In the arbitration, the Company contended that NRG, in violation of the
Co-Investment Agreement, improperly agreed to sell the MCPC project to a
third-party at a price approximately $10,000,000 below the original offer made
to the Company, without first offering it to the Company at the lower price.
Pursuant to the arbitration award, the Company has accepted NRG's offer to sell
the project on the same terms offered to the third party and expects to close
the transaction on or about October 15, 1998.

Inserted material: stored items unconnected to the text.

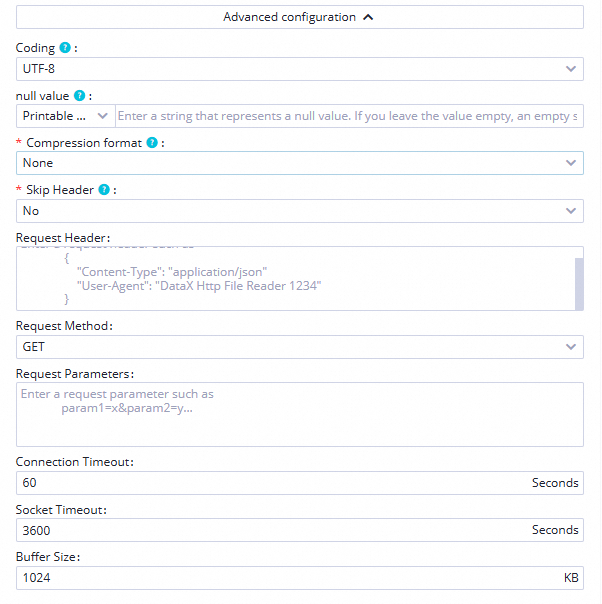The height and width of the screenshot is (604, 602).
Task: Collapse the Advanced configuration section
Action: pos(299,17)
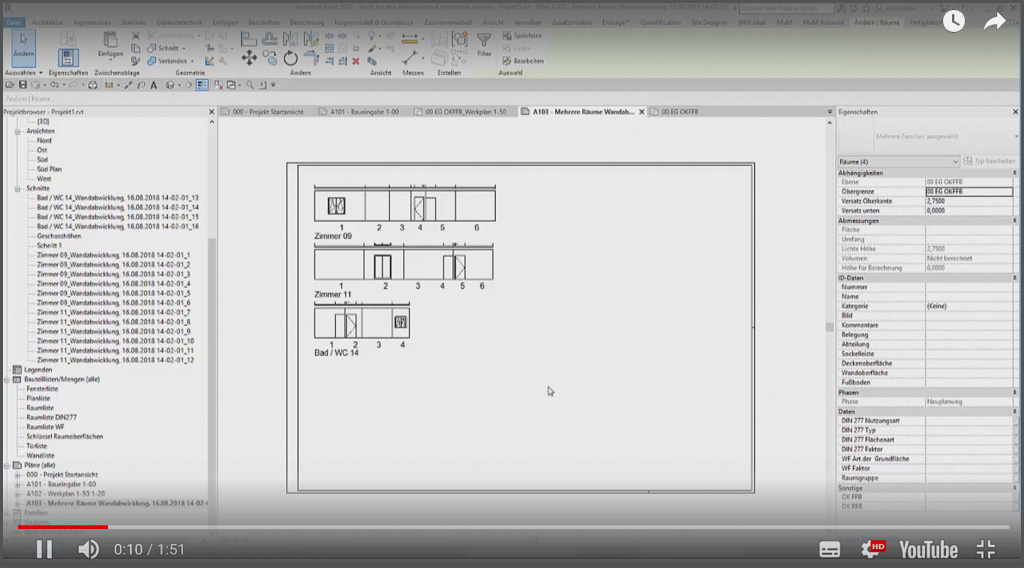Viewport: 1024px width, 568px height.
Task: Click the Einfügen paste clipboard icon
Action: pyautogui.click(x=110, y=40)
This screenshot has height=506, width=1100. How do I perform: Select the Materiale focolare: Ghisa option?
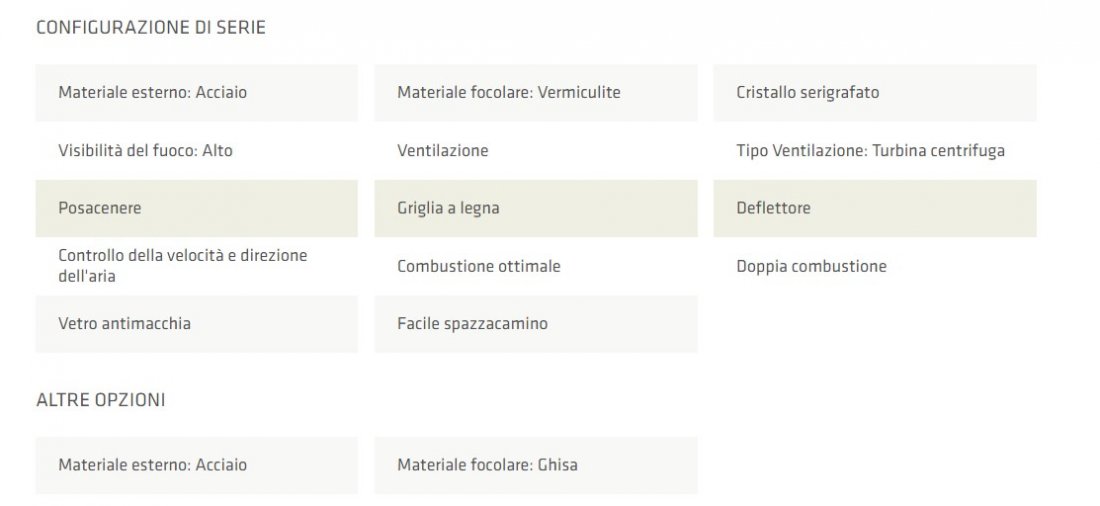click(x=535, y=465)
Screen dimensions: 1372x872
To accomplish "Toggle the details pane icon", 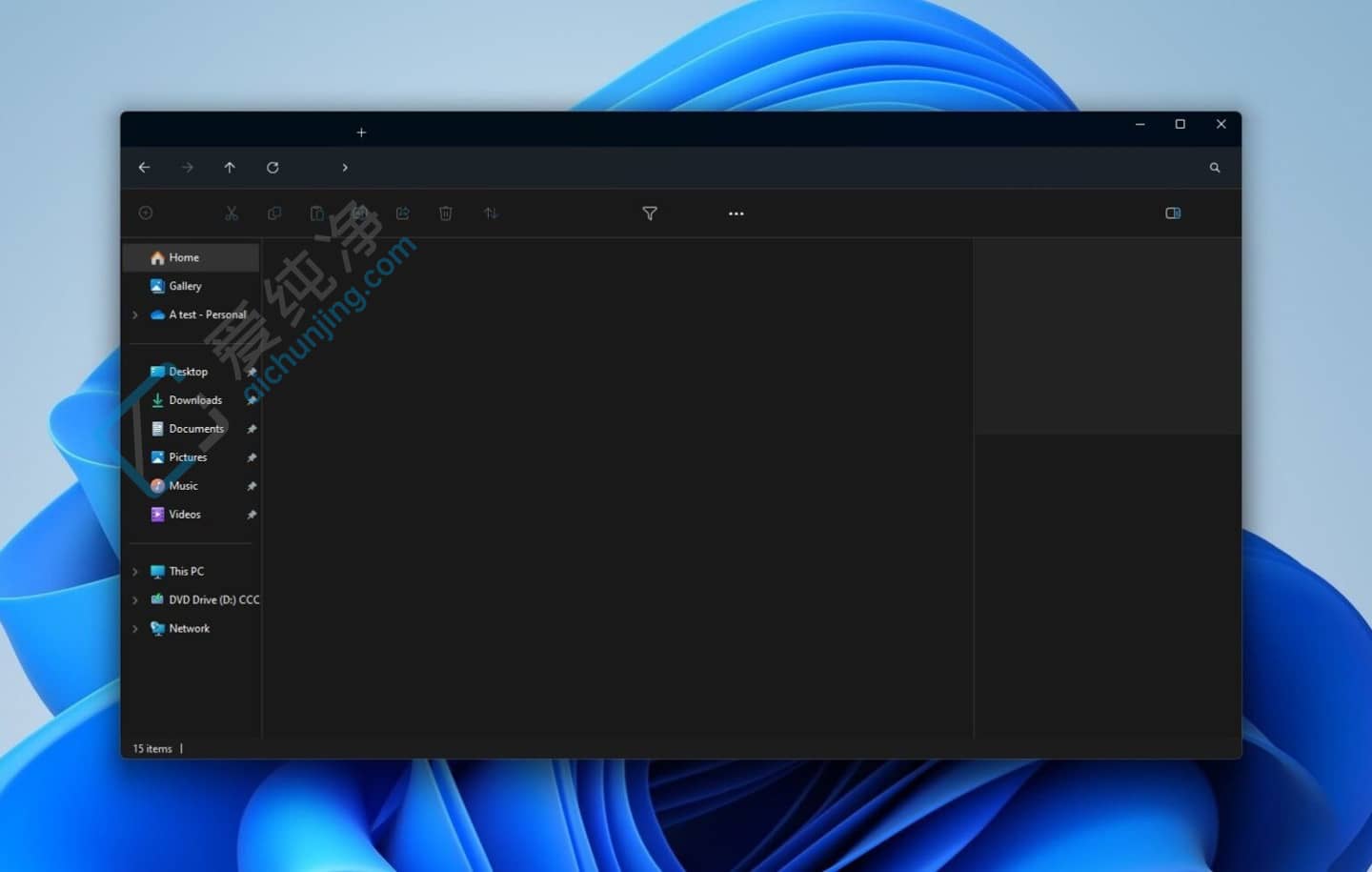I will pyautogui.click(x=1173, y=213).
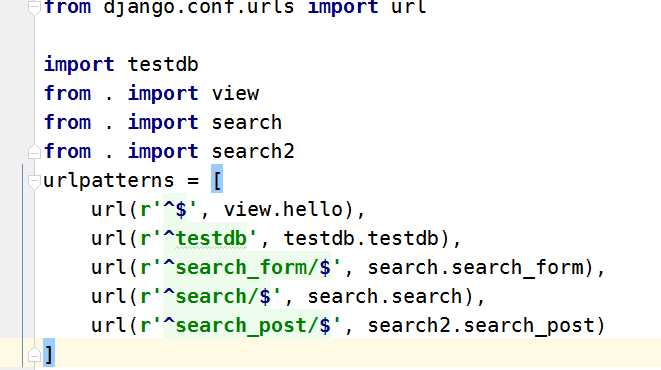The height and width of the screenshot is (370, 661).
Task: Click the urlpatterns variable name
Action: coord(108,181)
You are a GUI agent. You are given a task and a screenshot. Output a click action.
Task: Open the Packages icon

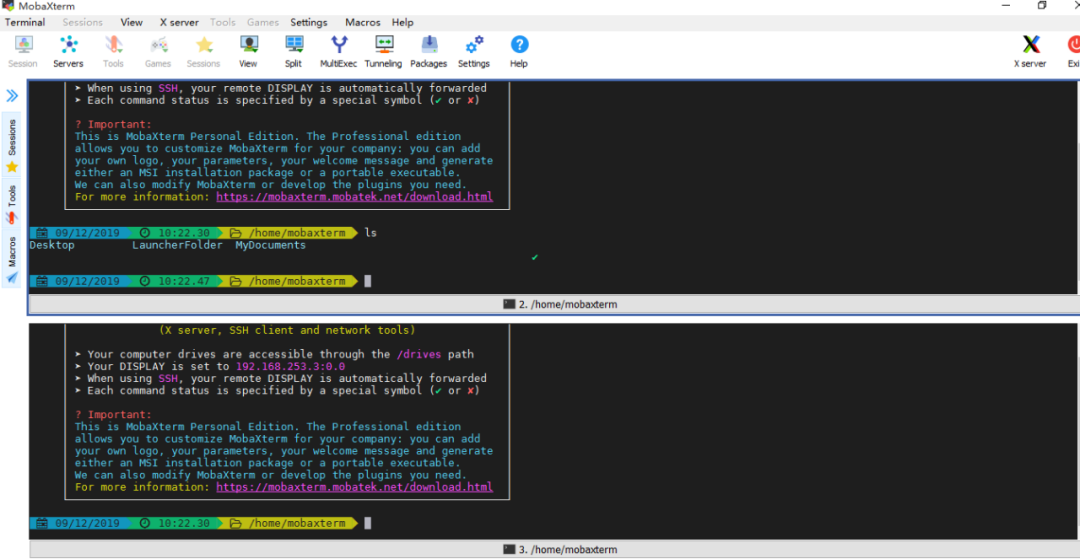428,52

      To facilitate the Company's ability to acquire ownership interests which
may be offered pursuant to its Co-Investment Agreement, NRG has agreed to
finance the Company's purchase of such ownership interests at commercially
competitive terms to the extent funds are unavailable to the Company on
comparable terms from other sources. Any such financing provided by NRG under
the terms of the Co-Investment Agreement is required to be recourse to the
Company and secured by a lien on the ownership interest acquired. Such financing
also is required to be repaid from the net proceeds received by the Company from
offerings of equity or debt securities of the Company (when market conditions
permit such offerings to be made on favorable terms) after taking into account
the working capital and other cash requirements of the Company as determined by
its Board of Directors. During the fiscal year ended December 31, 1997, NRG
provided approximately $818,000 in project and construction management services
rendered in connection with the Gray's Ferry Project partnership, of which the
Company is one-third owner.

      In light of the Company's internal development activities, the Company
does not expect the Co-Investment Agreement to serve as the primary source of
future project development activities.

Sale of Power Operations, Inc.

      Power Operations, Inc. ("Power Operations"), then a wholly-owned
subsidiary of the Company, assumed operations and maintenance responsibilities
for the Company's Newark facility and the Company's Parlin facility, in each
case replacing the former operator, on 


                                      A-6
<PAGE>

November 8, 1996 and December 31, 1996, respectively. Effective January 1, 1997,
Power Operations was sold by the Company to NRG for $10.00 plus the amount of
Power Operations' outstanding accounts receivable and an indemnification by NRG
to the Company for certain potential losses or other liabilities that might
occur with respect to the termination of the prior operator of the Newark and
Parlin facilities and the assumption by Power Operations of operations and
maintenance responsibilities for such facilities. The terms of this transaction
were approved by the Independent Directors Committee of the Company's Board of
Directors as required by the Company's By-laws.

NRG Option

      In March 1996, NRG and NRGG (Schuylkill) Cogeneration Inc. ("NSC"), a
wholly-owned subsidiary of the Company, entered into a $10,000,000 loan
agreement (the "Cogeneration Note") to provide a means of funding an NSC capital
contribution obligation to the Grays Ferry Cogeneration Partnership. In
connection with NRG's assistance with the Gray's Ferry project, its financing
and the Note, the Company granted NRG the right to convert a portion of
borrowings under the Note to Common Stock of the Company (the "Option"). On
November 25, 1997, NRG exercised such option and reduced the outstanding
principal amount of the Note by $3,000,000 in exchange for 396,255 shares of the
Company's Common Stock.

Morris Project Acquisition

      In December 1997, NRGG Funding Inc. ("NRGG Funding"), a wholly-owned
subsidiary of the Company, completed its acquisition from NRG of all of NRG's
interest in a 117 MW project located in Morris, Illinois by acquiring 100% of
the interests in NRG (Morris) Cogen, LLC ("Morris LLC"). Morris LLC has the
exclusive right to build and operate a cogeneration plant to be located in
Morris, Illinois within a petrochemical manufacturing facility, which is owned
by Equistar Chemicals LP ("Equistar"), a joint venture of Millennium Chemicals
Inc. and Lyondell Petrochemical Company. A 25-year agreement has been executed
for the sale of steam and electric output from the project. NRG commenced
construction of the Morris Project in September 1997 with commercial operation
currently expected to occur in the fourth quarter of 1998.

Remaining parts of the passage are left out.